Thursday, May 5, 2005

First Rev design done

Have completed a first paper design of FRET. It will analyse a group of files in three phases, each phase performing a different task;
  • Phase 1: Parse each file individually and store detected structures in a database.
  • Phase 2: Parse each file, comparing its raw data to the already detected structures and use this to identify new structures.
  • Phase 3: Compare all the detected structures for each file and all the files raw data against each other, identifying new structures.

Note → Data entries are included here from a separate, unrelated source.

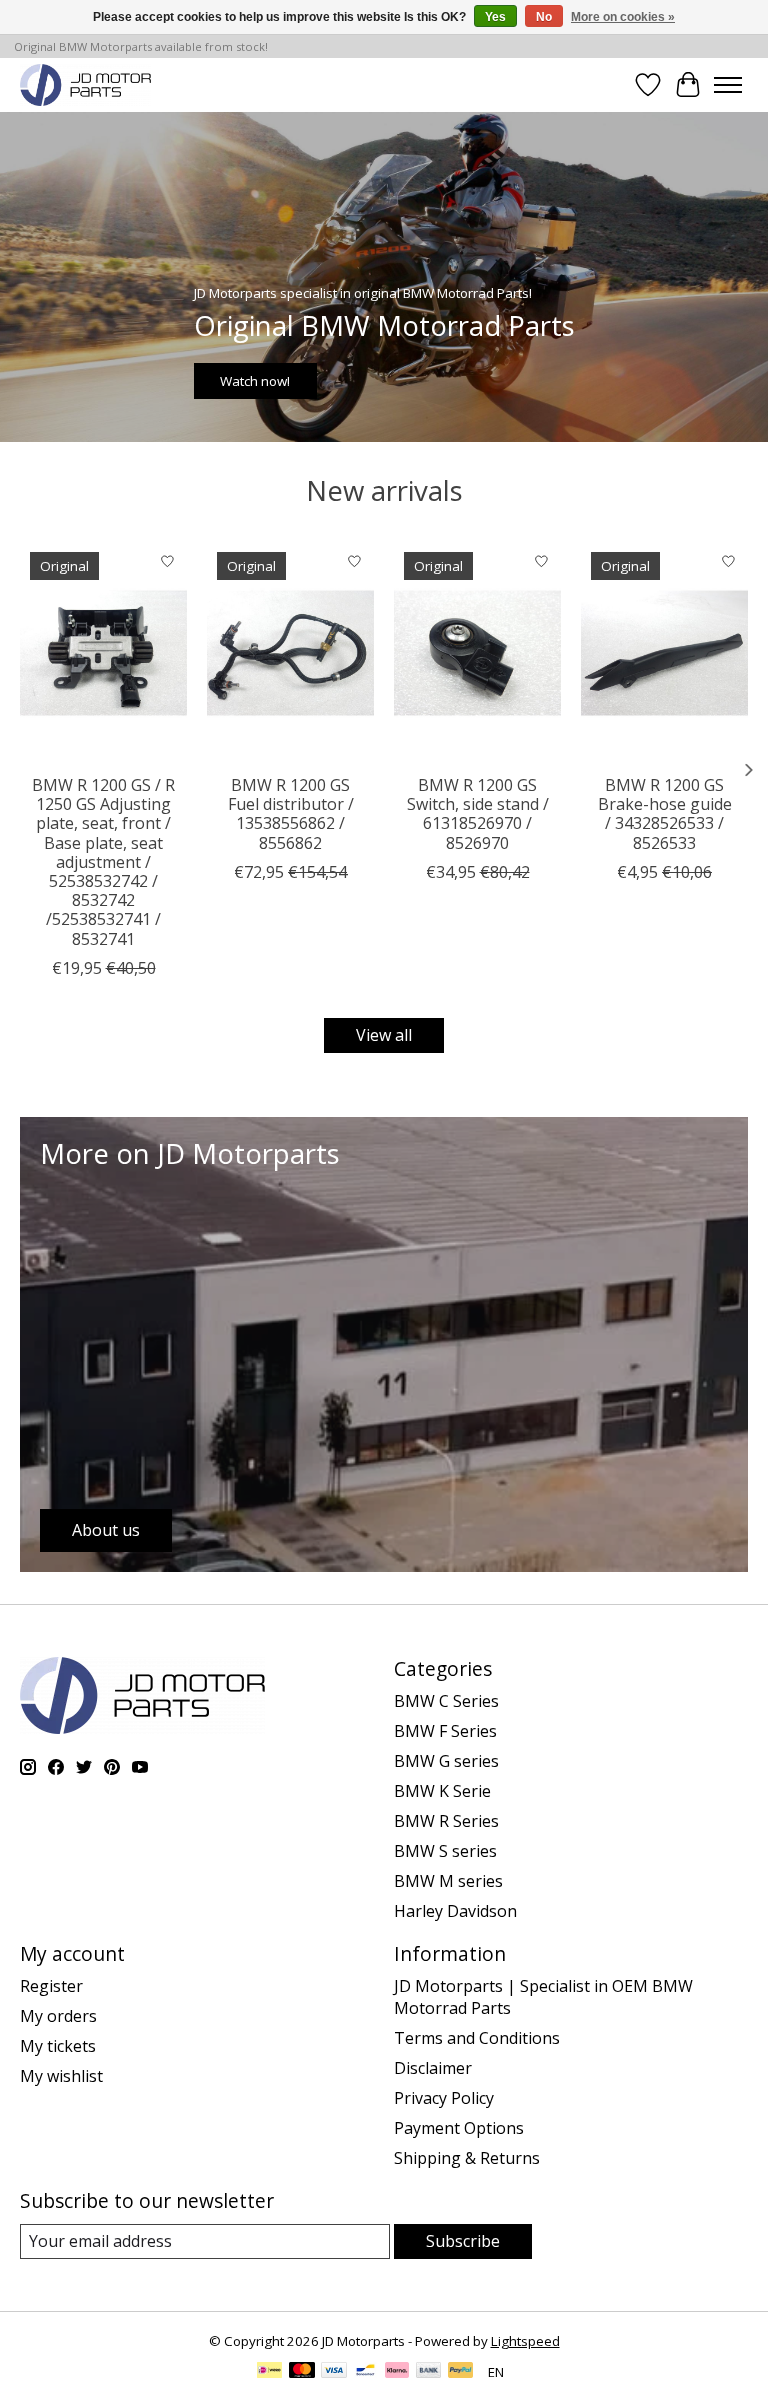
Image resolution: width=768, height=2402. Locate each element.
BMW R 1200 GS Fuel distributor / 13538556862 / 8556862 (291, 814)
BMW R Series (446, 1821)
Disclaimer (433, 2068)
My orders (58, 2016)
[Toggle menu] (728, 85)
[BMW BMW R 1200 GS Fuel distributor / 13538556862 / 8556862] (290, 653)
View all (384, 1035)
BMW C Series (446, 1701)
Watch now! (255, 380)
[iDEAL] (269, 2372)
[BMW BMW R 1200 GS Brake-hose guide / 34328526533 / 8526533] (664, 653)
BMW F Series (445, 1731)
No (544, 17)
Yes (495, 17)
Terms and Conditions (477, 2038)
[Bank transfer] (429, 2372)
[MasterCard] (302, 2372)
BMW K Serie (442, 1791)
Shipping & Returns (467, 2158)
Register (51, 1986)
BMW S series (445, 1851)
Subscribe (463, 2241)
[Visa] (334, 2372)
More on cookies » (623, 17)
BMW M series (448, 1881)
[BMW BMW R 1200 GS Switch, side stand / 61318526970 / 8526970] (477, 653)
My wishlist (61, 2076)
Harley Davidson (455, 1911)
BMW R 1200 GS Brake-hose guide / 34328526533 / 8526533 (665, 814)
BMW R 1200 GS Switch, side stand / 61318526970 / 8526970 (478, 814)
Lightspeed (525, 2341)
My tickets (58, 2046)
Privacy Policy (444, 2098)
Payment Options (459, 2128)
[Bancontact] (365, 2372)
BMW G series (446, 1761)
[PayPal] (461, 2372)
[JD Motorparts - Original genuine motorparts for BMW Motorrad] (85, 84)
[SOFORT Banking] (397, 2372)
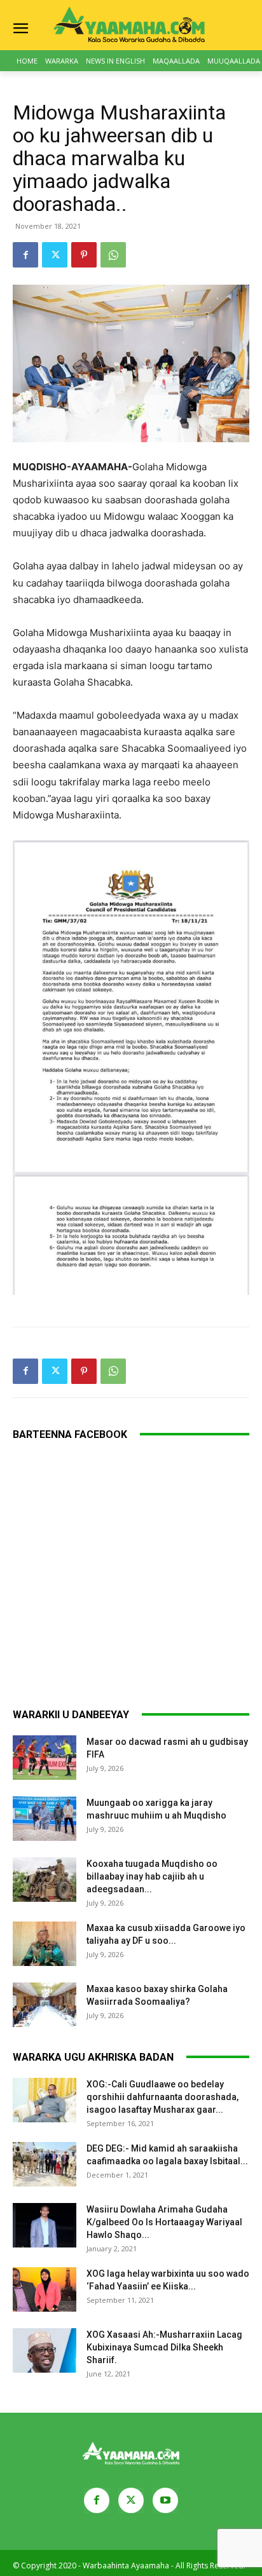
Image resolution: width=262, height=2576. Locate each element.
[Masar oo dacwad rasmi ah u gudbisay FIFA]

I´ve also developed (borrowed really) the following terminology to describe whats happening: GRAM - a data structure or pattern of bytes detected in a file or buffer. Each GRAM will have a position, length, type, confidence level and parent. The term GRAM is taken from the classical Greek for a letter. I´m using it because it is the root of the words bigram and trigram that are used in cryptography when performing statistical analysis. FRET, after all, was inspired by coincidence counting - why not treat an unknown file format like an encrypted file for analysis purposes?

Wednesday, May 4, 2005

FRET - it has a name

I have seen it and it has a name! Actually, I haven´t seen it but I have mapped it out roughly on paper. Since ealy March, I´ve been investigating needs within the free software community with the idea in mind of starting development of a Unix tool. I've looked at tools such as hex editors and binary diff tools and think I''ve spotted a gap. There is no tool available that will use sheer computing muscle to analyse black-box files and describe their internal structure - this could potentially save man-months if not man-years of development time - now I need to decide if there is a real need.

Sunday, May 1, 2005

and then there was 6

FRET now has 6 phases of analysis. I´ve done some pretty deep thinking (and scribbling) about this and identified 6 phases of analysis and optimised the order of execution. The phases are;
  • Buffer preprocessing - remove obfuscation etc.
  • Single Buffer Scans - analyse raw data in each buffer
  • Raw data to Gram comparison for each buffer
  • Comparison of Grams for each buffer
  • Comparison of raw data of each buffer
  • Rationalise and amalgamate results

Don´t worry, it may all make sense in the end. I´m not sure if this will work either.